At the top of his career
In the summer of 1897, in Baia Mare, Glatz discovered a treasury forest on the steep, sloping slopes of Rozsály. The 25-year-old went up more than 1,000 meters in early May, when even snow covered the peaks and didn’t come down there for five months. He created in complete solitude, he could not meet anyone other than the shepherds, forest guards and forest workers who lived there, and sometimes an artist could go up to him or ride on an official tour of a forest treasurer. He painted a lot of pictures, more than twenty, and painted Est on the snow on a large 180.5 x 281.5 cm canvas. image of a huge plein airt.
The scene of the evening in the snow is the top of the Roach. The horizontal line of the roof bends steeply on one side, making the height and mass of the mountain felt. The figure of the Oláh shepherd boy is drawn halfway into the air as he herds his sheep. The last rays of the sun are setting, covering the mountainside of the forecourt, the flock, and the shepherd with fire. At the back, far away, the dark blue mountain giants, the brothers of the Rosary, melt up into a dark violet color with the misty bottom of the eastern sky, which above is painted purple by the farewell Sun.

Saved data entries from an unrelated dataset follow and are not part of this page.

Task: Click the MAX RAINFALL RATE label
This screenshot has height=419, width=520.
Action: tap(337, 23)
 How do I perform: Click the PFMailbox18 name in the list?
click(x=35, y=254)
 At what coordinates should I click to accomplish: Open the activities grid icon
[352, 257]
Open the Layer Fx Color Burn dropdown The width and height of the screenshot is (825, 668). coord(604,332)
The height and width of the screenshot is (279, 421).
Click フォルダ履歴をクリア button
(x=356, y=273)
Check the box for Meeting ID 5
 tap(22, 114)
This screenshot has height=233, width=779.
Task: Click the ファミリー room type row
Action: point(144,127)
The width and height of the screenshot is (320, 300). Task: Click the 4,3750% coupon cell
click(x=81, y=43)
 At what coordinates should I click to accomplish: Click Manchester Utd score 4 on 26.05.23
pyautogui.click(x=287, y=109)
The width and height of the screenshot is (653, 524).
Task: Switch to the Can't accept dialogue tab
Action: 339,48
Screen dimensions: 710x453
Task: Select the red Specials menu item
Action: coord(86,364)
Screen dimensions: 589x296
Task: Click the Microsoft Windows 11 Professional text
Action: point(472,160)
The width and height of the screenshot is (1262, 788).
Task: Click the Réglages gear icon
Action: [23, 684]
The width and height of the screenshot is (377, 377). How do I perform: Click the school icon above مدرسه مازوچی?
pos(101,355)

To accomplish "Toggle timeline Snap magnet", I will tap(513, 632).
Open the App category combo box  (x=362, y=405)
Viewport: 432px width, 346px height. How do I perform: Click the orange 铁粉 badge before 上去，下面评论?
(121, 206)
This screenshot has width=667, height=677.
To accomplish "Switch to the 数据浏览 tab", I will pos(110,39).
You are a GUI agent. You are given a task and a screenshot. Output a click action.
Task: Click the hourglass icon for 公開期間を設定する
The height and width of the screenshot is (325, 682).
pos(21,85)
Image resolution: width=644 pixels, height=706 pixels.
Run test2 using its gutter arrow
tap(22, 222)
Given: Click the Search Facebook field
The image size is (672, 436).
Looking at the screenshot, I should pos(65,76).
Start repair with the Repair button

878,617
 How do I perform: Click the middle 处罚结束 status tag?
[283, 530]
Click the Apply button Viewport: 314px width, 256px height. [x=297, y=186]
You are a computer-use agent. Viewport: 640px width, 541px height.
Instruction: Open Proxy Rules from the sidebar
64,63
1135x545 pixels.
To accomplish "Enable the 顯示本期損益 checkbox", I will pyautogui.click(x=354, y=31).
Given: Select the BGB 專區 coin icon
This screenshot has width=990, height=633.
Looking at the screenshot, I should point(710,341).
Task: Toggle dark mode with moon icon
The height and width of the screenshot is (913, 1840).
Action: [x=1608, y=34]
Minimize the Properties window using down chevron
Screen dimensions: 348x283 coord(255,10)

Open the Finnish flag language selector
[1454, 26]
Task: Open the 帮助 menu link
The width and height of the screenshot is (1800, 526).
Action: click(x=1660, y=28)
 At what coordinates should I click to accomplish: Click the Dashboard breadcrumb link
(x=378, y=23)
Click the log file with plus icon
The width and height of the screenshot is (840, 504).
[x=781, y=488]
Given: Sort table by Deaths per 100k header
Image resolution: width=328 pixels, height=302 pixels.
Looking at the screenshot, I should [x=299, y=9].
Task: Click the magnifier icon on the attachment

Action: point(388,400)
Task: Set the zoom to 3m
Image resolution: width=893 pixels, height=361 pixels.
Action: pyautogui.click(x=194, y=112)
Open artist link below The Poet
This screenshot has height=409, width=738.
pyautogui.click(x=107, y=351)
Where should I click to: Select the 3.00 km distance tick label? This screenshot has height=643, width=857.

In 1897 he had a huge success at the exhibition of the people of Nagybánya in Pest, he was praised by the older masters, even the critics, he was rewarded by the audience, he received many portrait orders. Originally Est in the snow c. The picture was taken by the museum in Miskolc, today it is preserved by the Hungarian National Gallery. In the summer of 1898 he visited Baia Mare again, but not among the great mountains, but towards Szilágyság, the gentler, hilly, wooded landscapes. He almost went from village to village, he didn't stay in one place for long, this landscape didn't give him as much experience as the izvor went. Its image yield has also become smaller, the most notable of which is the Wooden Barrels. Work painted on 197x144 cm canvas. Mihály Munkácsy reminds of her theme. to his image, but his picturesque conception is different, the landscape and man appear in harmonious unity. On a hilltop, in front of a gray cloudy sky background, is a silhouette of a peasant woman with a bouquet of roses on her back, a child behind her, with a similar load, in a similar movement.
The audience also received his pictures with great love at the 1898 exhibition, and he also had great success with his writing portraits (Pál Gyulai, Kálmán Mikszáth, Károly Eötvös, Géza Gárdonyi, Zoltán Ambrus, etc.). The grave of Oszkár Glatz in Budapest. Farkasréti Cemetery: 22-1-59
Decades of Workers
After 1898 he did not go to Baia Mare, he painted in Buják, Nógrád County, and became a great painter in Transdanubia and Lake Balaton. 1901 Wrestling Boys. His picture was taken at Lake Balaton. On January 23, 1901, he married Reichenberg, the daughter of Mary Wildner of Wildner, the daughter of Ede Wildner and Mary Löffler. His wife was also a trained painter, painting still lifes, and the couple's first collective exhibition in 1910 was on display at the National Salon. Between 1912 and 1938, he taught at the College of Fine Arts, and in the summer he painted many pictures of Hungarian peasant society. His artistic writings are also significant, he wrote many articles in order to preserve the traditions of Hungarian folk art. After the Second World War, he also tried the trend of socialist realism, and his painting The Distinguished Street Sweeper (1952) became an iconic work of “social realism.”